Folha de S. Paulo


Análise: PIB 2014, um falso positivo

Os dados do PIB (Produto Interno Bruto) brasileiro do último trimestre do ano passado pegaram os economistas no contrapé, uma vez que a nova metodologia do IBGE para as contas nacionais recentemente implementada ainda não foi incorporada plenamente aos modelos de projeção.

Esse processo é normal e a melhoria promovida pelo IBGE na contabilidade social visa incorporar elementos negligenciados, especialmente do lado da oferta e no investimento.

O governo pode comemorar uma vitória parcial e que não altera em nada a percepção atual da economia.

Na metodologia antiga, o crescimento do PIB do primeiro governo Dilma, entre o final de 2010 e o terceiro trimestre de 2014 (último dado disponível na série antiga), havia sido de 4,65%, agora os dados apontam para um crescimento de 6,52%. No período do governo Lula pouco se alterou e, nos seus oito anos, o crescimento foi de 37% na série dessazonalizada.

Os dados da oferta merecem destaque na comparação entre as séries antigas e novas.
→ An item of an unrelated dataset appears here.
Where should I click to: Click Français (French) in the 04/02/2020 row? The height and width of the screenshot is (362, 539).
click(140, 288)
Nos novos dados a Indústria e o serviço melhoraram, saindo de 42% para 47% e de 71% para 74%, respectivamente, na série desde de 1996. A agricultura perdeu um pouco, saindo de 104% para 100% de alta no período.

LIÇÕES

Mas o que podemos tirar de lição dos dados deste último trimestre?
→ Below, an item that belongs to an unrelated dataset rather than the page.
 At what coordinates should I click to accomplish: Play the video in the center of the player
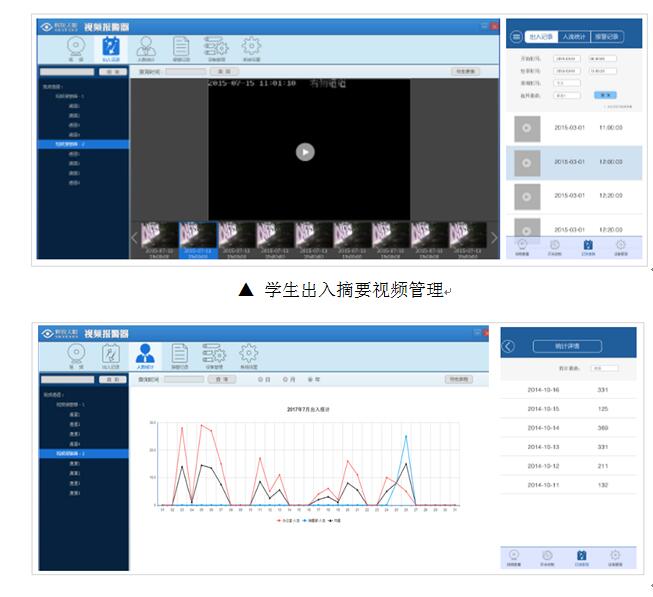[305, 152]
Em primeiro lugar, tivemos um comportamento relativamente robusto do consumo das famílias, que avançou 0,9% na variação com o 4º trimestre de 2013 e 1,1% na margem.

O dado é surpreendente, uma vez que se imaginava que a ressaca eleitoral e a elevação da Selic [taxa básica de juros do país] já estaria roubando dinamismo do consumo.

No entanto, apesar da alta na margem, não há muito o que comemorar.

Dados do mercado de trabalho de fevereiro já apontam para um levem aumento no desemprego e diminuição do rendimento médio real habitual.

O ajuste feito por Joaquim Levy [ministro da Fazenda] será, no curto prazo, no salário da maioria da população, e isso está se concretizando aos poucos.

Os dados do Caged [cadastro de empregos do Ministério do Trabalho] já mostram destruição de vagas e isso irá se traduzir em ainda mais perda de dinamismo no consumo das famílias.

O investimento tombou em 2014 e o recuo da formação bruta de capital fixo foi de quase 6% em relação ao mesmo período de 2013.

Temos assim uma combinação perversa de baixo investimento decorrente de uma piora da eficiência marginal do capital, dado o quadro pior das expectativas empresariais.

FIM DA ALIANÇA

Nesse sentido, o ano de 2014 foi lido pela classe empresarial como o de início de um ajuste e se configura também como o fim de uma espécie de aliança entre o governo e parte do empresariado.

A presidente não conseguiu ancorar uma visão suficientemente positiva de futuro que forçasse para cima o otimismo empresarial.

Grosso modo, a ascensão da nova classe C não se traduziu de maneira virtuosa em investimentos, mas se degenerou em inflação uma vez que o empresariado não entendia como adequado as novas taxas de retorno reprimidas pela elevação dos custos. O Planalto fracassou em reverter essa visão e o ajuste em curso tornará no curto prazo ainda mais difícil.

EXPORTAÇÕES

Por fim, um fator chama muita atenção dos dados do 4º trimestre. As exportações afundaram nada menos que 12% no 4º trimestre, evidenciando assim que o setor externo terá sim que passar por um ajuste através do câmbio.

As importações caíram 5,5%. O Brasil está deixando vazar o pouco de dinamismo que resta do consumo doméstico para fora. A elevação recente do dólar irá sanear em parte isso.

No mais, temos uma falsa boa notícia: o PIB de 2014 revela componentes que já estão se deteriorando, como é o caso do consumo das famílias e que já estão em ajuste como é o caso dos Investimentos.

O setor externo continua a preocupar. Está na hora de cuidarmos de nós e deixarmos os bons modos comerciais de lado. O real tem, sim, que se desvalorizar.